Murrow (makes a number of comments about sex):
Men are like “chocoholics” when it comes to sex. If a man is unable to come home after work and “indulge [his] fantasy,” he will believe his wife is saying, “get your ya-yas somewhere else, buddy.” Wives shouldn’t be surprised to later find their husbands “engaged in masturbation, porn, or an extramarital affair.” Men, according to Murrow, need wives to be “generous with the chocolate” (p. 118).
“Men actually get a cocaine-like shot of pleasure from looking at a beautiful woman. So here’s your assignment: Give your husband as many cocaine shots as possible. Satisfy his addiction by looking your best” (pp. 163-164).
“And why are looks so important to men?” “Men compare. Men compete. Men size each other up by their spouses” (p. 164). “Having a knockout wife raises your social standing at work, among your relatives, and even a bit at church” (p. 165).
“First realize that sex is one of the cornerstones of the male psyche. If a man has a satisfying sex life, everything is right with the world.” “Here’s something else your husband hasn’t told you: It’s his greatest source of comfort. Sometimes it’s the only way he can access the emotions trapped deep in his heart” (p. 167).
“You are competing for your husband’s body. It’s you versus a thousand foes—food, drink, drugs, illicit sex. Fight for his body and you’ll win his heart” (p. 171).
Women are not responsible for their husbands’ behaviour. They are not responsible to give him enough sex so that he won’t fall prey to gluttony, alcoholism, drug abuse or sexual immorality. Men are responsible to regulate their own impulses and manage their own appetites. We are encouraged to “walk in the Spirit” so that we will not fulfill the “lusts of the flesh” (Galatians 5:16).
If sex is the cornerstone of a man’s psyche, if it is his greatest source of comfort, if it is the only way for him to access his emotions, he may have a sexual addiction. He should be assessed by a qualified psychotherapist.
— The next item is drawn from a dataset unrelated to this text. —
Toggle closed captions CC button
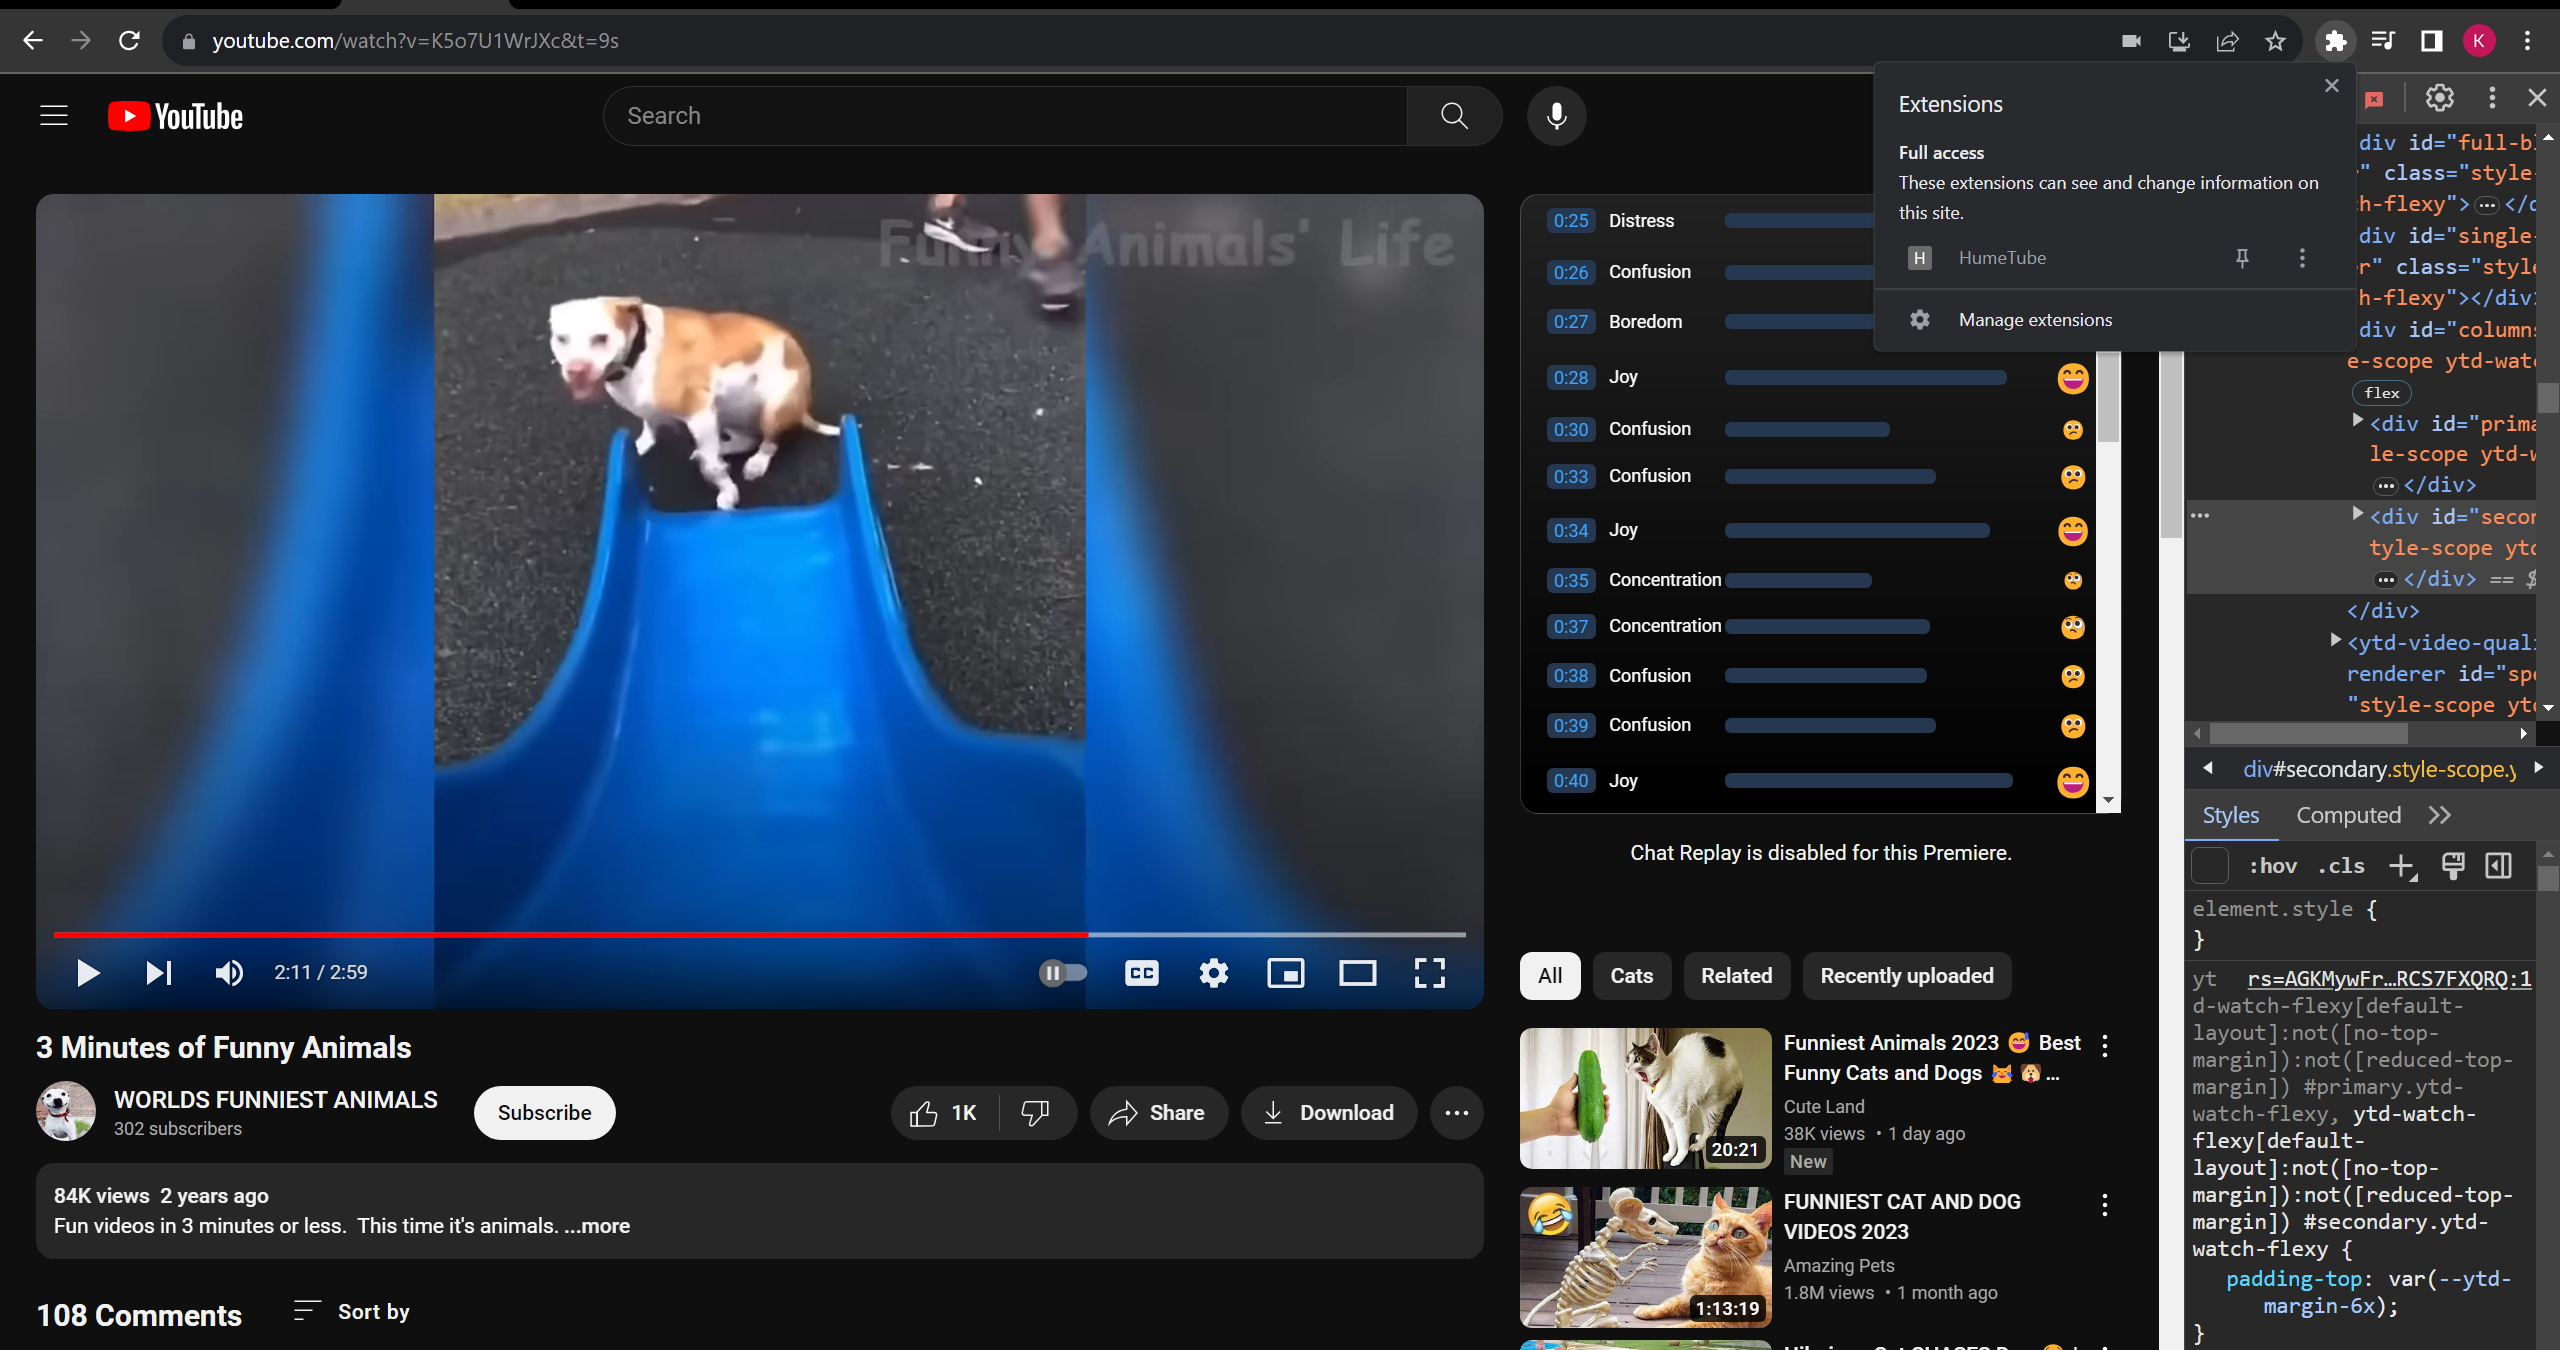This screenshot has height=1350, width=2560. (1141, 972)
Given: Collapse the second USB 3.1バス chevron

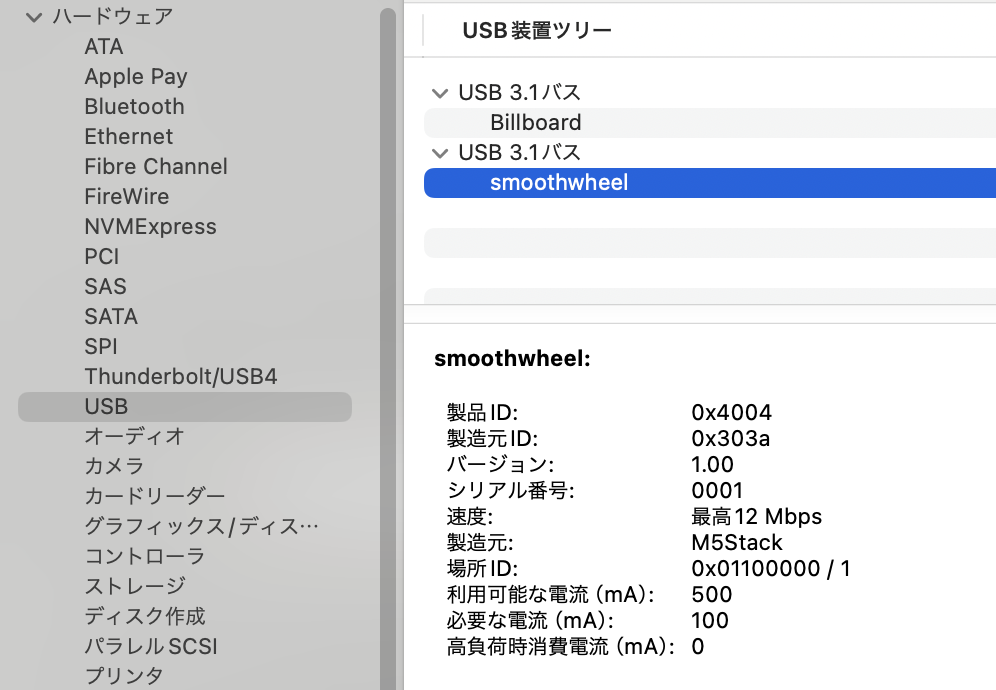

If he has married his wife because he believes her beauty enhances his social standing at church (or anywhere else), he should seek to understand his worth as a loved child of God and friend of Jesus Christ. If he measures his status by comparing his wife to someone else’s, I believe he should prayerfully consider the words of Romans 12:2: “Do not conform any longer to the pattern of this world, but be transformed by the renewing of your mind. Then you will be able to test and approve what God’s will is—his good, pleasing and perfect will” (NIV).”
For the rest, I would highly recommend you read the rest of Bob’s and Edna’s post.
But back to men and sharing and feeling and loving. Christians affirm that humanity is made in God’s image, MALE and FEMALE, God made us in God’s likeness. Many Christians including myself confess the belief in the Trinity, and that it was in Jesus Christ, in his Life, Death, and Resurrection, that God shared himself with the world in order to save it. Christians are called to be imitators of Christ, sharing and giving of ourselves is a part of our call to discipleship. John 1 claims that Jesus is the Word of the Father, God’s shared self-communication to humanity. Jesus’ tears are God’s tears; Jesus’ joy is God’s joy. In Christ, God provides the model for humanity. Men and women were created for mutual relationship with each other. Dialogue and compassion are some of the markers of YHWH living in covenant with Israel. Women do share feelings because they are beautifully and wonderfully made in the image of a personal and loving God. Men do share feelings too because we are also beautifully and wonderfully made in the image of a personal and loving God.